→ WRITTEN PROBLEM
Reproduce the listing from its start through the line with "[x=265, y=520]", keeping the requests, and offset every coordinate in the answers by -131. Omit the pictures.

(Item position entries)
────

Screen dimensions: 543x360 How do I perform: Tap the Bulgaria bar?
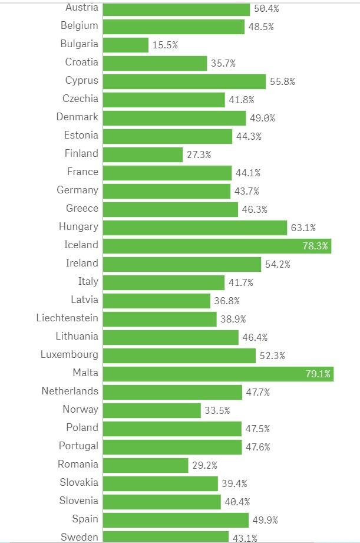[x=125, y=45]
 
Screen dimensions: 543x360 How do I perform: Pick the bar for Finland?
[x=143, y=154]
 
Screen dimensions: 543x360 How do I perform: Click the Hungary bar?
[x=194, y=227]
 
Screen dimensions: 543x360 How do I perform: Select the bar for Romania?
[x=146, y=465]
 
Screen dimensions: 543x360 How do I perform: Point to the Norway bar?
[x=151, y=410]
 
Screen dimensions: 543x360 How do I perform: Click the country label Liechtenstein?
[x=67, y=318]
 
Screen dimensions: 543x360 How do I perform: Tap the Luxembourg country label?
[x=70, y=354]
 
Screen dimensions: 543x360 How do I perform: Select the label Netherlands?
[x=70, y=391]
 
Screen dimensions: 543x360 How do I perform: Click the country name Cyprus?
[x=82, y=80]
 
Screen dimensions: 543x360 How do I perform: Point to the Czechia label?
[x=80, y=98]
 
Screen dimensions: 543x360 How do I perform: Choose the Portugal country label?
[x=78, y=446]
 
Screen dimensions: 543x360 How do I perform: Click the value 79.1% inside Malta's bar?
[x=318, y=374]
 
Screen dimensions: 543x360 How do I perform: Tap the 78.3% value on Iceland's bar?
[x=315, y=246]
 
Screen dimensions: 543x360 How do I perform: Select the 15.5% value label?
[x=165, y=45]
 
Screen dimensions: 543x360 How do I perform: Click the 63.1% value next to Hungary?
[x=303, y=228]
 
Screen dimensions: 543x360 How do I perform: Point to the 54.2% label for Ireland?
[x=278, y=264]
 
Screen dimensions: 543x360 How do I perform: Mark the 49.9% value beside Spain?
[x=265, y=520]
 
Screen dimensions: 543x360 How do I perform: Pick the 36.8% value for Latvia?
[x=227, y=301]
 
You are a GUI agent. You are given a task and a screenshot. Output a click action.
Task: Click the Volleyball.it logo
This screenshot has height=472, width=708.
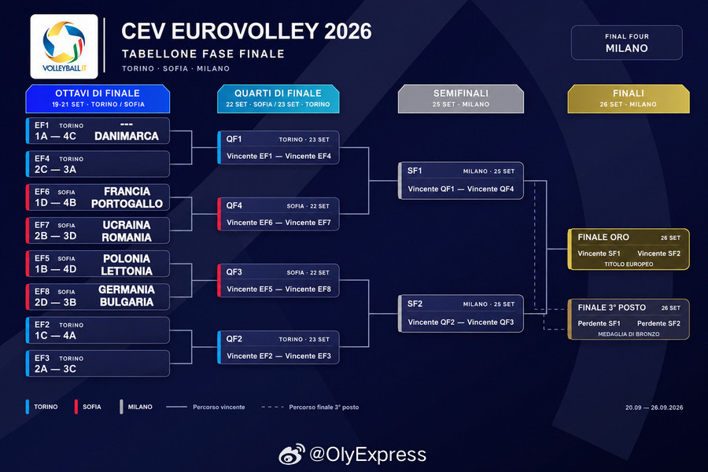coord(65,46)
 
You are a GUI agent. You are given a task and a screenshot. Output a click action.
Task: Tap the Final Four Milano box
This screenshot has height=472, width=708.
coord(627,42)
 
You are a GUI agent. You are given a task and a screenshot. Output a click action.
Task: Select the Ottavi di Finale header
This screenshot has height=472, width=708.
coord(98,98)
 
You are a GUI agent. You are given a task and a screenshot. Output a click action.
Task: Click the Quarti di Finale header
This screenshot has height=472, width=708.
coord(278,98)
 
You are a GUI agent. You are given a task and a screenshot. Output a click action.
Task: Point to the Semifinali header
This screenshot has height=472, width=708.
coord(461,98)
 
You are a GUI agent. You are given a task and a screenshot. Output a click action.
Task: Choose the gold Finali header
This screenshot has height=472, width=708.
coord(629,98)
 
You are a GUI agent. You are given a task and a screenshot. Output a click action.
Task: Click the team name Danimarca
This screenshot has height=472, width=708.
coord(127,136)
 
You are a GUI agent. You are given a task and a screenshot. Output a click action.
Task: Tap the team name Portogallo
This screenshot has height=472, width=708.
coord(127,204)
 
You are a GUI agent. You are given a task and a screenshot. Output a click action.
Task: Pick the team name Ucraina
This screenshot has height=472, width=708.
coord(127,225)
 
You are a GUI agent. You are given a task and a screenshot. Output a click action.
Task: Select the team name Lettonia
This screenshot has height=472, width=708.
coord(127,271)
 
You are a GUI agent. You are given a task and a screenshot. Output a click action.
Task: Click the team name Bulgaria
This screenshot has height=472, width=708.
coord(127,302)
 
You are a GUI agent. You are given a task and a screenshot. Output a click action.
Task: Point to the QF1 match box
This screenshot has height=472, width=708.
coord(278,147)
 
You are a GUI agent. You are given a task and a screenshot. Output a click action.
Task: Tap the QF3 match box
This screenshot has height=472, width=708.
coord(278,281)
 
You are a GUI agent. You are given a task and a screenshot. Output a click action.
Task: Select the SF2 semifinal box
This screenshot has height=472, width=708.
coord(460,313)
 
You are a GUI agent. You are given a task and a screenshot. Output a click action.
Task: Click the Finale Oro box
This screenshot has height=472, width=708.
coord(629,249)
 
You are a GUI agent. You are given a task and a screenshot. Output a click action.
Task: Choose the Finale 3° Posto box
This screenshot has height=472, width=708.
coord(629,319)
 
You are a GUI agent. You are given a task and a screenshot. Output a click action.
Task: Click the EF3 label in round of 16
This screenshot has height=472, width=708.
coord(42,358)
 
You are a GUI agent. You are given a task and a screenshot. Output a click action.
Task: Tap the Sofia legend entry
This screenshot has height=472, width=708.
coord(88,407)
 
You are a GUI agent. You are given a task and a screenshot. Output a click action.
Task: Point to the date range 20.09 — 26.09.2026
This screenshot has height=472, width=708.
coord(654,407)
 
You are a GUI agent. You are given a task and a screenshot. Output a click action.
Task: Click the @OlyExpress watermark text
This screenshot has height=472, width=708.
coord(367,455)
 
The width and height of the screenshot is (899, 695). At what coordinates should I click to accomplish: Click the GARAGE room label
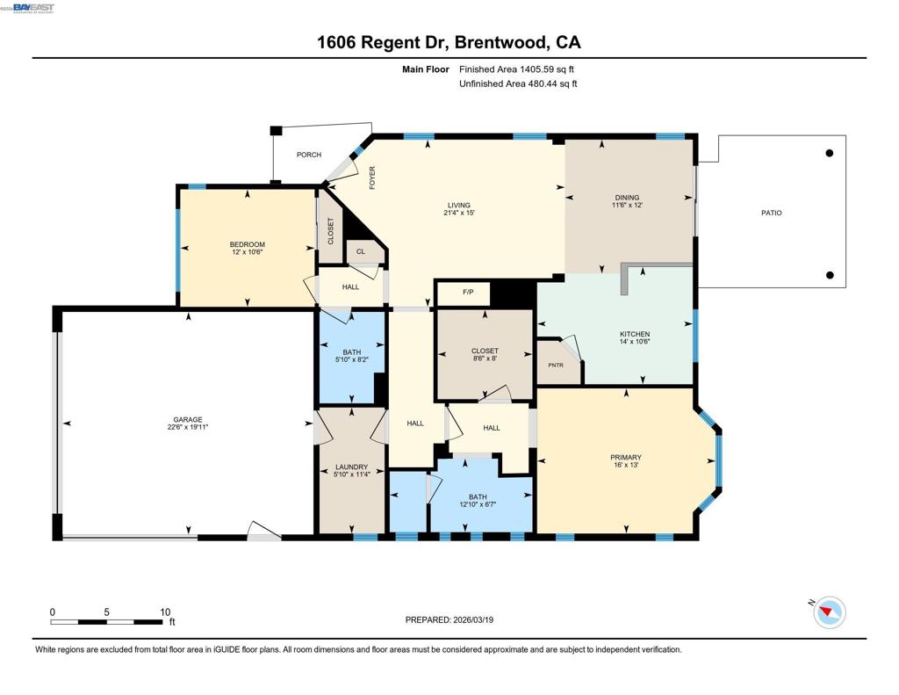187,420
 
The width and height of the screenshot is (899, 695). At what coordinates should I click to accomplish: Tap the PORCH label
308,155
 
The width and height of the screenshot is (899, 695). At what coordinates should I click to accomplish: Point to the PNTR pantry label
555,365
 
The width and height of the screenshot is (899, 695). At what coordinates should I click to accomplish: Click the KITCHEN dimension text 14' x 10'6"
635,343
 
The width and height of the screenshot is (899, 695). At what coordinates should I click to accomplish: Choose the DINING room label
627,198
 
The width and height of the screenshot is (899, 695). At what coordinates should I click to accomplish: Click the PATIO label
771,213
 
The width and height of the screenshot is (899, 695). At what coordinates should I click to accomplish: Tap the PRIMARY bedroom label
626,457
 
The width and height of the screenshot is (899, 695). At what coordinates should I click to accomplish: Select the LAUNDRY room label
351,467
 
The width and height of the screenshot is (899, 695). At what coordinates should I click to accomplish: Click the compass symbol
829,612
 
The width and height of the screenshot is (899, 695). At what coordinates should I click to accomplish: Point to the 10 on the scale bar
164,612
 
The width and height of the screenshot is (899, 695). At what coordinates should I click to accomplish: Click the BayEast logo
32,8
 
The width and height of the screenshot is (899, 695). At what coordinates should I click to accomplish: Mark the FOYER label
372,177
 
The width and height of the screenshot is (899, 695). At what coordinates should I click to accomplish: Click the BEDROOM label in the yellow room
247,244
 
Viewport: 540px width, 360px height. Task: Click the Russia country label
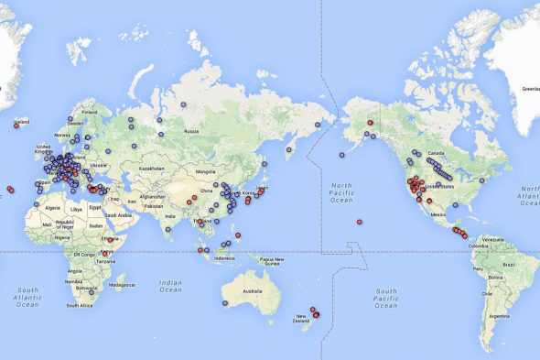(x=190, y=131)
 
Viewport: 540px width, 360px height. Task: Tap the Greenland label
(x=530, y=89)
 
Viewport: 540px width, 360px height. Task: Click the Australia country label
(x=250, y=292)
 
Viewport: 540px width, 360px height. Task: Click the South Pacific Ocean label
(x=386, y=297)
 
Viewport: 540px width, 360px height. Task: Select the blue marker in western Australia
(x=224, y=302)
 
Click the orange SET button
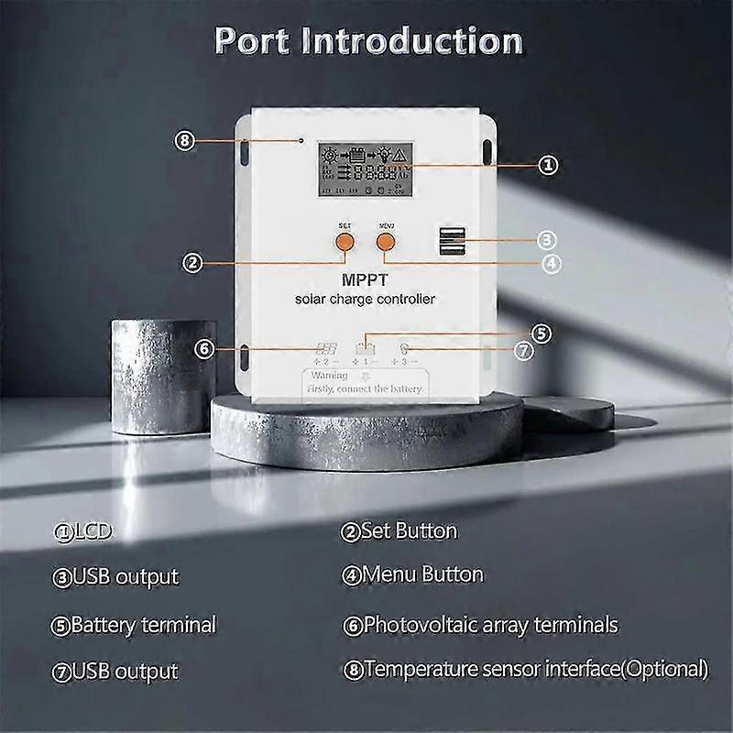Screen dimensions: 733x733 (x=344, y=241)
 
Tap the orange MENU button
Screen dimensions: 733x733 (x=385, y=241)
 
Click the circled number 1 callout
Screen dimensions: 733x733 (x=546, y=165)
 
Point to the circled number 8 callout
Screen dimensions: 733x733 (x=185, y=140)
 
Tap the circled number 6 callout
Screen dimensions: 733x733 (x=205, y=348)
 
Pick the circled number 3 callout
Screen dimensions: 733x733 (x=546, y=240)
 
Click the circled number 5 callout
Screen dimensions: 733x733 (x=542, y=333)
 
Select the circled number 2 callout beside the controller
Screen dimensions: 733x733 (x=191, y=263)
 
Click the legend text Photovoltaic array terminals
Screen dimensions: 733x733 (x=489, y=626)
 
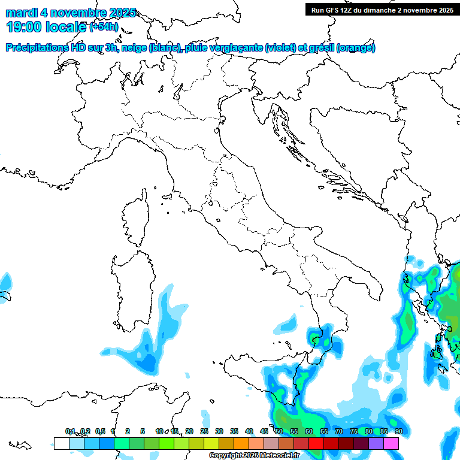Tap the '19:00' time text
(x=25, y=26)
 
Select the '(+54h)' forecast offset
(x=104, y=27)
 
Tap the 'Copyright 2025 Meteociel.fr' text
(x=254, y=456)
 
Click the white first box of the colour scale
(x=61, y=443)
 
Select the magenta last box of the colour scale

────

→ SOLUTION
Screen dimensions: 543x360 How do I perform: Tap the Bulgaria bar?
[x=-6, y=-86]
 
Screen dimensions: 543x360 How do I perform: Pick the bar for Finland?
[x=12, y=23]
 
Screen dimensions: 543x360 How do I perform: Click the Hungary bar?
[x=63, y=96]
 
Screen dimensions: 543x360 How do I perform: Select the bar for Romania?
[x=15, y=334]
 
Screen dimensions: 543x360 How do I perform: Point to the Norway bar?
[x=20, y=279]
 
Screen dimensions: 543x360 How do I perform: Click the country label Liechtenstein?
[x=-64, y=187]
 
Screen dimensions: 543x360 How do I perform: Tap the Luxembourg country label?
[x=-61, y=223]
 
Screen dimensions: 543x360 How do I perform: Select the label Netherlands?
[x=-61, y=260]
 
Screen dimensions: 543x360 How do I perform: Click the country name Cyprus?
[x=-49, y=-51]
 
Screen dimensions: 543x360 How do I perform: Point to the Czechia label?
[x=-51, y=-33]
 
Screen dimensions: 543x360 How do I perform: Choose the Portugal country label?
[x=-53, y=315]
 
Screen dimensions: 543x360 How do I perform: Click the value 79.1% inside Malta's bar?
[x=187, y=243]
 
Screen dimensions: 543x360 How do I perform: Tap the 78.3% value on Iceland's bar?
[x=184, y=115]
 
Screen dimensions: 543x360 How do I perform: Select the 15.5% value label?
[x=34, y=-86]
 
Screen dimensions: 543x360 How do I perform: Click the 63.1% value next to Hungary?
[x=172, y=97]
 
Screen dimensions: 543x360 How do I perform: Point to the 54.2% label for Ireland?
[x=147, y=133]
 
Screen dimensions: 543x360 How do I perform: Mark the 49.9% value beside Spain?
[x=134, y=389]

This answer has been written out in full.